EXERCISE GOAL: Can you rewrite the part of the entries that opens with the line containing "You are a GUI" and closes with the line containing "click(x=572, y=368)", substituting "assistant" for "agent" and leaving everything else the same?

SUPPLIED ENTRIES:
##########

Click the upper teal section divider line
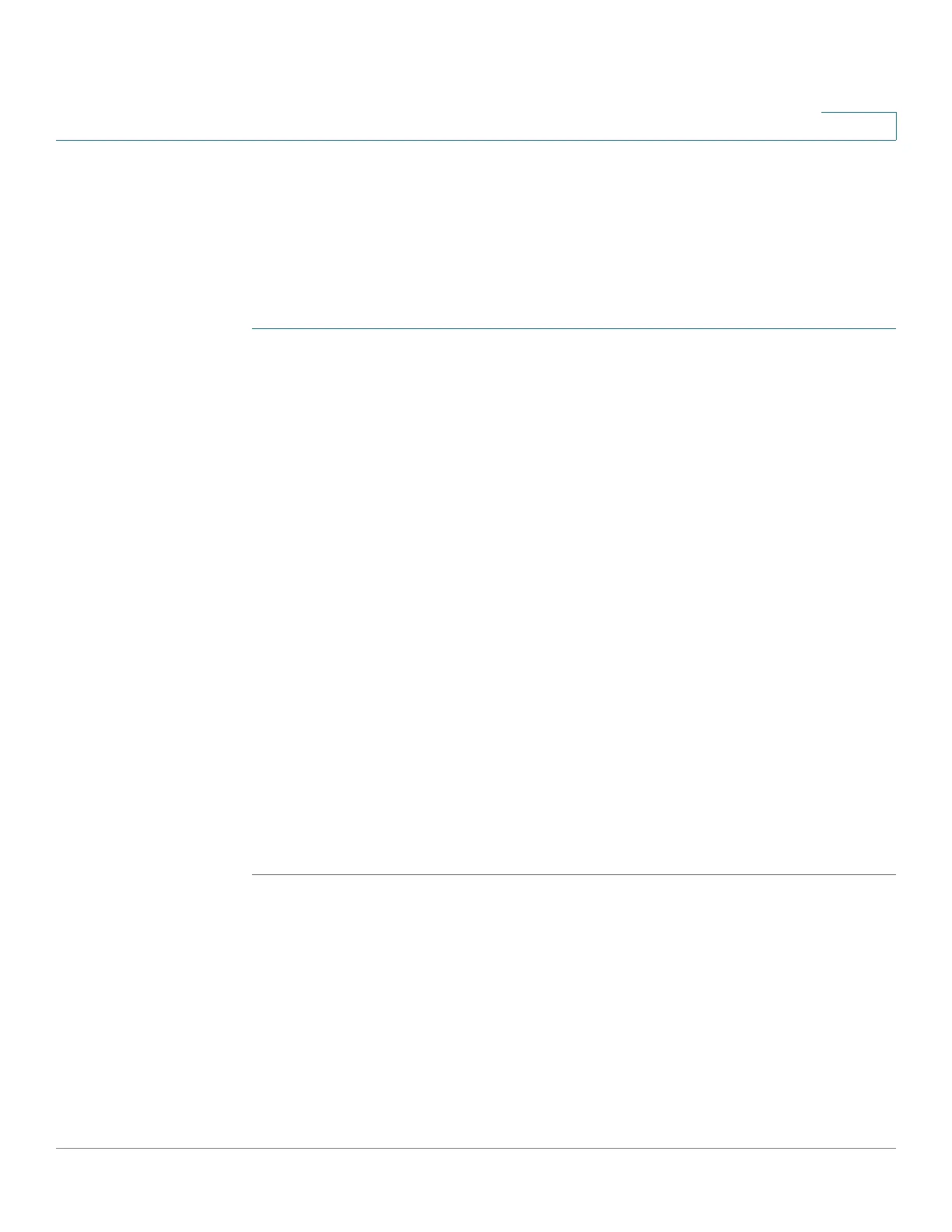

##########

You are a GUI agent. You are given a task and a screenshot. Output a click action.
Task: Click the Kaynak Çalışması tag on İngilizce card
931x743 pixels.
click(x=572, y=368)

##########

ANSWER IN FULL:
You are a GUI assistant. You are given a task and a screenshot. Output a click action.
Task: Click the Kaynak Çalışması tag on İngilizce card
931x743 pixels.
click(x=572, y=368)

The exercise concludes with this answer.